When you go to Amazon and undertake a search, like most sites these days, you start to get autocomplete suggestions as you type. In this example below, when I search for headphones, there’s some clever mathematics going on behind the scenes that along with suggesting product titles for my term, it suggests the most relevant subject areas that relate to my term. In this case there’s higher relevance for headphones in Electronics than in Cell phones & accessories (or maybe a clothing option where there might be prints of headphones on a T-shirt).

This search suggestion serves exactly the same purpose as a traditional website structure in trying to deliver the user to the right area of content on the site as quickly and easily as possible.

In Trove terms, lets relate these back to zones. When we undertake a search, we get presented with results for each zone and are given a number of results for each zone. What we aren’t given is how relevant each of these zones are. Each zone is presented with the same level of importance as every other zone regardless of the search term. As a designer, how can I change this so that I could present the most relevant zone for a search term to the user and potentially structure the page differently to do so & hopefully lead the user in the right direction?

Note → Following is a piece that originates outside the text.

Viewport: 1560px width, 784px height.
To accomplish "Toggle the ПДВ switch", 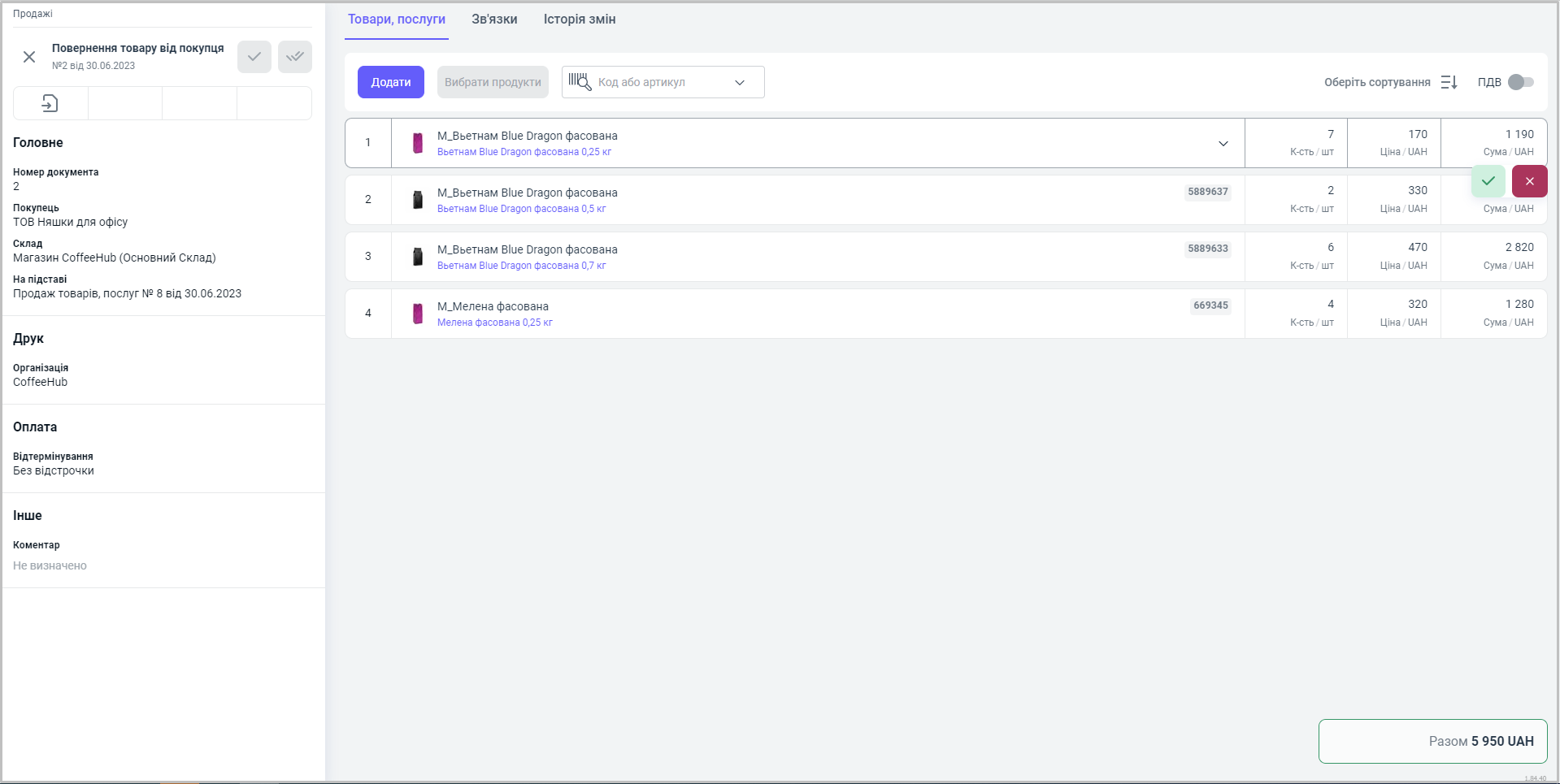I will pyautogui.click(x=1520, y=82).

Let me walk through a little experiment that shows how I might come to a solution to this problem.

When querying Trove through the API, one of the responses that is returned for each record in a result is a relevance score.

... relevance: { score: "8.01584", value: "very relevant" }, ...

In the most simplest terms we could plot this relevancy score for the top results in each zone (by default this is 20 results per zone) on a chart to easily compare the difference between various search terms.

It becomes obvious that different searches deliver very different types of content as their top results. We’re starting to get an indicator as to what might be the most relevant zone for a query.

If we look at the chart above for the search on my name – what would the most relevant zone be? Would it be the archive zone that has 1 very relevant result and then very little or the picture zone that isn’t quite as highly ranked in relevance, but has a lot more content that appears relevant?

We could look at the basic statistical types of measures such as averages, means, standard deviations to come up with a figure. For my purposes, I’m going to stay with the chart I’ve generated and measure the area under the line to make my determination. This can easily be measured by calculating the area of a trapezoid for each result as it’s plotted and adding these together: (x + y)/2 * w

So we could use the following formula to calculate the area under the line (assuming the width of each trapezoid is 1):

(result 1 relevance score + result 2 relevance score)/2 + (result 2 relevance score + result 3 relevance score)/2 + (result 3 relevance score + result 4 relevance score)/2 + ...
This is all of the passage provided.